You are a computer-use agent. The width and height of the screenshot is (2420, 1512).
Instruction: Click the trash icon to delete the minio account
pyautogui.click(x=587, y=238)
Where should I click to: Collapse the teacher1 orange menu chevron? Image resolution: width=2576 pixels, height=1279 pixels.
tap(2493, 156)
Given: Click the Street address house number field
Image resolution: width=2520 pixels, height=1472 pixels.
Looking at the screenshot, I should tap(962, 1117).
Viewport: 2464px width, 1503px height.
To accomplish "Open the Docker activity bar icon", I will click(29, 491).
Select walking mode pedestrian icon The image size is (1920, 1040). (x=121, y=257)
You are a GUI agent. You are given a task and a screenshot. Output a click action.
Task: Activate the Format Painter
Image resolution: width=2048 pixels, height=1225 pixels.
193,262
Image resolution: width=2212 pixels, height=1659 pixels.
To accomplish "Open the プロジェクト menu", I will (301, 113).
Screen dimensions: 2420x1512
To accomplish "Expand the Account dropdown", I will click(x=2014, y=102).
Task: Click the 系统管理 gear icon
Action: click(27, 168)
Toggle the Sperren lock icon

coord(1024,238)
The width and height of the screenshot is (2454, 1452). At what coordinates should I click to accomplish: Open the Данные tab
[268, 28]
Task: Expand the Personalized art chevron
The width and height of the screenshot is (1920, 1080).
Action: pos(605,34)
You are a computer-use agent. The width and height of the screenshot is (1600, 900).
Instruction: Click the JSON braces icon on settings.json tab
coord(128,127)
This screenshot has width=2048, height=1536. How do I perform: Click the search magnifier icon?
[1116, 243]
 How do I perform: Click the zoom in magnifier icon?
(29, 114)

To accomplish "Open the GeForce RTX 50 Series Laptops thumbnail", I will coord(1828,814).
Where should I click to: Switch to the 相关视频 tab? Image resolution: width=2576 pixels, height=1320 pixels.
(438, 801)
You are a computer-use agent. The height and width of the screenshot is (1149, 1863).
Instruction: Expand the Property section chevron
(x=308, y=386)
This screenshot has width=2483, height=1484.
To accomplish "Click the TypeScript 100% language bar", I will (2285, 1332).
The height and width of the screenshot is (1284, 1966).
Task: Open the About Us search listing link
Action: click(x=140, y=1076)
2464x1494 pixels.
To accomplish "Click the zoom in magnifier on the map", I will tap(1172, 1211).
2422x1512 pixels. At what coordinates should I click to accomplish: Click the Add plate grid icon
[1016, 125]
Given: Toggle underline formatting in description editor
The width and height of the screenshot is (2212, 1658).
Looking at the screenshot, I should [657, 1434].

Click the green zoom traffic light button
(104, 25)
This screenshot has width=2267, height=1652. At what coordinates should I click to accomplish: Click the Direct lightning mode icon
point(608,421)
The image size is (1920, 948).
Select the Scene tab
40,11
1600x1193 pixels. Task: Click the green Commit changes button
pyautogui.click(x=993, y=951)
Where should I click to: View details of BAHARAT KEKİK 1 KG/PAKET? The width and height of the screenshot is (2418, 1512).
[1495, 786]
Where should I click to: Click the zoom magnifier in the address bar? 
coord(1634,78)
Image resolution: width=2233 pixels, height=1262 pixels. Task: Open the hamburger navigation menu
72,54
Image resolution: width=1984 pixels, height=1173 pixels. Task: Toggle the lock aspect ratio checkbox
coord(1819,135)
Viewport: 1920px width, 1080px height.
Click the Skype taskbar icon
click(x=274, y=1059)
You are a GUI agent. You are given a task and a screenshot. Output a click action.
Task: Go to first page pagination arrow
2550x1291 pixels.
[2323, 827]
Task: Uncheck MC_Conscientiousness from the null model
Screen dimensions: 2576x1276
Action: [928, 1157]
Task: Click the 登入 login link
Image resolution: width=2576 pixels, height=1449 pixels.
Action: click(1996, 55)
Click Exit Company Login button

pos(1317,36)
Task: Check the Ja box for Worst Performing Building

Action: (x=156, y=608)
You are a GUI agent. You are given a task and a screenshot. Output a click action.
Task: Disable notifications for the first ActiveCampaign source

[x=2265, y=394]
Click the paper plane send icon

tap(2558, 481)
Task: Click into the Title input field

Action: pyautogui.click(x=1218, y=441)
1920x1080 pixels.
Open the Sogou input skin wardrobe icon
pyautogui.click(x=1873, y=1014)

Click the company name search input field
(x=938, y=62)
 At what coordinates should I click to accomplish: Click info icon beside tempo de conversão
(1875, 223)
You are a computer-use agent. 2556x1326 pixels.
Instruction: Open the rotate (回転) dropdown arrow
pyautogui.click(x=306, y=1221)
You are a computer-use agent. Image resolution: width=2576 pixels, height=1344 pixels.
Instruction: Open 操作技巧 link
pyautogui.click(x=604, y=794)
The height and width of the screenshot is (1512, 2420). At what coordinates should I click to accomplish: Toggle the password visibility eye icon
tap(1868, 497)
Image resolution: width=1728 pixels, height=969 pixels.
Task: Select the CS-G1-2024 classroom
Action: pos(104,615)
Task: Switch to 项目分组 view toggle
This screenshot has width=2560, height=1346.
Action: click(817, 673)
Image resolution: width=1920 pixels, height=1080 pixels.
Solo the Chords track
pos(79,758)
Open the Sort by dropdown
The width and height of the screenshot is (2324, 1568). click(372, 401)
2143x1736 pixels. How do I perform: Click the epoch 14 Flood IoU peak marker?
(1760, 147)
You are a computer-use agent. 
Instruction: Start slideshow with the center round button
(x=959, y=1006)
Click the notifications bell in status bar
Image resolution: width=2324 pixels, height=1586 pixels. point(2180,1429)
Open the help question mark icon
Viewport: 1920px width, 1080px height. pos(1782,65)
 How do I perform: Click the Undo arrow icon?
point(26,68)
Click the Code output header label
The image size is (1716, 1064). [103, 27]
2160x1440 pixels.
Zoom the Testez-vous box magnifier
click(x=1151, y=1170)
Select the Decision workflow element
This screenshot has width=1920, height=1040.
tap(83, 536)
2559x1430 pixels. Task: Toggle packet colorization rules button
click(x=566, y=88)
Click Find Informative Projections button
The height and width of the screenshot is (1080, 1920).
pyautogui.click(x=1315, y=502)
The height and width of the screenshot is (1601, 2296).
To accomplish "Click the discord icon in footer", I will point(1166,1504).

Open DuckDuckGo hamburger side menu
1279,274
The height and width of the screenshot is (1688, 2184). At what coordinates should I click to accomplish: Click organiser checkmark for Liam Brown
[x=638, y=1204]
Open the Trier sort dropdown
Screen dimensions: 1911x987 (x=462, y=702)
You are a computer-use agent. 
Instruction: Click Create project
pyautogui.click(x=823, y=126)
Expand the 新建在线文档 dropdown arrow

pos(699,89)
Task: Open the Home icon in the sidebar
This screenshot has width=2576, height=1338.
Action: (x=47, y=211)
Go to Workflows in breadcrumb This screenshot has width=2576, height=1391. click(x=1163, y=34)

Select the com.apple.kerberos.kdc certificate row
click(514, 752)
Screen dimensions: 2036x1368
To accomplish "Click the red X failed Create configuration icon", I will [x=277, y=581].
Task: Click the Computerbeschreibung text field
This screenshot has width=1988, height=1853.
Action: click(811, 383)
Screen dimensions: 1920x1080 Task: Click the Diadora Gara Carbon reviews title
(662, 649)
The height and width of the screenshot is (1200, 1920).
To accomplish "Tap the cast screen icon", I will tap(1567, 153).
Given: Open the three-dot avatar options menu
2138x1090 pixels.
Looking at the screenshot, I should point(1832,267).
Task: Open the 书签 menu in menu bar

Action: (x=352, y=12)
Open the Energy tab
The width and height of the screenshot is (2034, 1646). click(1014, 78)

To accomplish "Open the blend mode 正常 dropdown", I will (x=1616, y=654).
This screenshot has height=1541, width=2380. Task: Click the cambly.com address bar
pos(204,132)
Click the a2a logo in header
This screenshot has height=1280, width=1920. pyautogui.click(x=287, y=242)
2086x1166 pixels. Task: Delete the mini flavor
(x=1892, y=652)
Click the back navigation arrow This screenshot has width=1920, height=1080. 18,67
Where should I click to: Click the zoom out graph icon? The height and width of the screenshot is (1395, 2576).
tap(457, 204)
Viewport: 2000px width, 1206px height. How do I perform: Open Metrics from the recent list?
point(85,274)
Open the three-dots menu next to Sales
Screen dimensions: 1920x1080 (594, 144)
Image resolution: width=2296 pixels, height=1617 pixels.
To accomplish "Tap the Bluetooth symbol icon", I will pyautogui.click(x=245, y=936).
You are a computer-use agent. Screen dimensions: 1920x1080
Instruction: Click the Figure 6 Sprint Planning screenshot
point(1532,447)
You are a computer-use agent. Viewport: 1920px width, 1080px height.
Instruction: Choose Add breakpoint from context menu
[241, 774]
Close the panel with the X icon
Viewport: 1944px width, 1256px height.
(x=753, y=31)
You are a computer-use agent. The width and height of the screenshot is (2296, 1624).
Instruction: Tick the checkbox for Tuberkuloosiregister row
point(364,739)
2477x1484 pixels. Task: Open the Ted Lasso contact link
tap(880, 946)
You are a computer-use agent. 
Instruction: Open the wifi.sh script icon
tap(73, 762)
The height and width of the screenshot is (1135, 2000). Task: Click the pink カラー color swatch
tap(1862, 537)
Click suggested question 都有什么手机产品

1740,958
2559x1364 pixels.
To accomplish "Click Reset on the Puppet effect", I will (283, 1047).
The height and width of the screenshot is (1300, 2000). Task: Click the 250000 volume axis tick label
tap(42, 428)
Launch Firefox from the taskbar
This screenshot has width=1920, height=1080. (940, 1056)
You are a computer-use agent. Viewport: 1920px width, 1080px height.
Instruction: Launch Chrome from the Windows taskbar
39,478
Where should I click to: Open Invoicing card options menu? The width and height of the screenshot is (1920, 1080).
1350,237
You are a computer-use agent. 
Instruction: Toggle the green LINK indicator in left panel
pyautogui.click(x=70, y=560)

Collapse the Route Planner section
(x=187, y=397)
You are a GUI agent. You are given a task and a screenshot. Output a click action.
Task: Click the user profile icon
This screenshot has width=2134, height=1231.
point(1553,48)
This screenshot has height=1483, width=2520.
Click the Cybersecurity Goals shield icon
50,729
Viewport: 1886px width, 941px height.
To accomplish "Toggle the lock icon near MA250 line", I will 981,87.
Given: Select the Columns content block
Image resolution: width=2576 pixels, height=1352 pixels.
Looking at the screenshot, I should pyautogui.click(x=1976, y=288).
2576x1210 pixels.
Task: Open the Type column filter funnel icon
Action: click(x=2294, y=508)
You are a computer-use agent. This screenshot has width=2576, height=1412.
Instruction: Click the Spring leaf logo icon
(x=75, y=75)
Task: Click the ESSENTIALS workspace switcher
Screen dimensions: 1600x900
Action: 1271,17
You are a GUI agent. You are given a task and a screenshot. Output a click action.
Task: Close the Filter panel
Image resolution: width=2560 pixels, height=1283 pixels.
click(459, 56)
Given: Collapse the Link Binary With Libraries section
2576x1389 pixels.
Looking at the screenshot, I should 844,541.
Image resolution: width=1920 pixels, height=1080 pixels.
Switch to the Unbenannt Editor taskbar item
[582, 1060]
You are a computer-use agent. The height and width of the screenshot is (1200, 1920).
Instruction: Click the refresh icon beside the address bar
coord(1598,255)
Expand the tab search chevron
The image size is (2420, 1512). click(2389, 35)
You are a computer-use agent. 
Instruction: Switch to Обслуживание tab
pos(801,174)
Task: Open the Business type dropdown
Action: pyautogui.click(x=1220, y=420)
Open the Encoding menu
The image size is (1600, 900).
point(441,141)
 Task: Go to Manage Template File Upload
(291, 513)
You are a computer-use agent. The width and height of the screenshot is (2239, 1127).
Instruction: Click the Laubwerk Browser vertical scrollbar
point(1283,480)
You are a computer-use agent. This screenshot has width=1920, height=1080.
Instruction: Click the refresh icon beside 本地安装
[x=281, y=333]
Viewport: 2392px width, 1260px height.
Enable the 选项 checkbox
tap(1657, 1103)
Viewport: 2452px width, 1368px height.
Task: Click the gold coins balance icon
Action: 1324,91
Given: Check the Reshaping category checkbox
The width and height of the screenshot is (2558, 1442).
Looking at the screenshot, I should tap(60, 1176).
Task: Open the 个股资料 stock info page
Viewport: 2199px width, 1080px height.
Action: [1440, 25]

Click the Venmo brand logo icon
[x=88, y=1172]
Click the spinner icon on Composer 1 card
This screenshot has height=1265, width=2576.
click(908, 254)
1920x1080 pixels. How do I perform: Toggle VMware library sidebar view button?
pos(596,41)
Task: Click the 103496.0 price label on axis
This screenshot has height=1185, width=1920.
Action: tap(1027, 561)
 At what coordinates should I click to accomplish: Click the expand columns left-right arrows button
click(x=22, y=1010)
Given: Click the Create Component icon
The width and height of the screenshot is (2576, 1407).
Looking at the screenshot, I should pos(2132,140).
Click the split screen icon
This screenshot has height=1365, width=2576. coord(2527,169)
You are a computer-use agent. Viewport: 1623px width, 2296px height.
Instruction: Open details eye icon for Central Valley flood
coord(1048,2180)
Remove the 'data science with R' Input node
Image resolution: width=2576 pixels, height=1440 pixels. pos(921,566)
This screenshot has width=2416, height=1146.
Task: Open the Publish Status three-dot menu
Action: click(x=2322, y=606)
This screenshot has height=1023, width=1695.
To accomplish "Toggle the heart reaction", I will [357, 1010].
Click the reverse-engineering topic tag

__WHAT YOU SHOULD DO__
Could you return all lines from the records that include the word "page"?

__RESPONSE AREA__
Task: Go to first page pagination arrow
Task: Open the 个股资料 stock info page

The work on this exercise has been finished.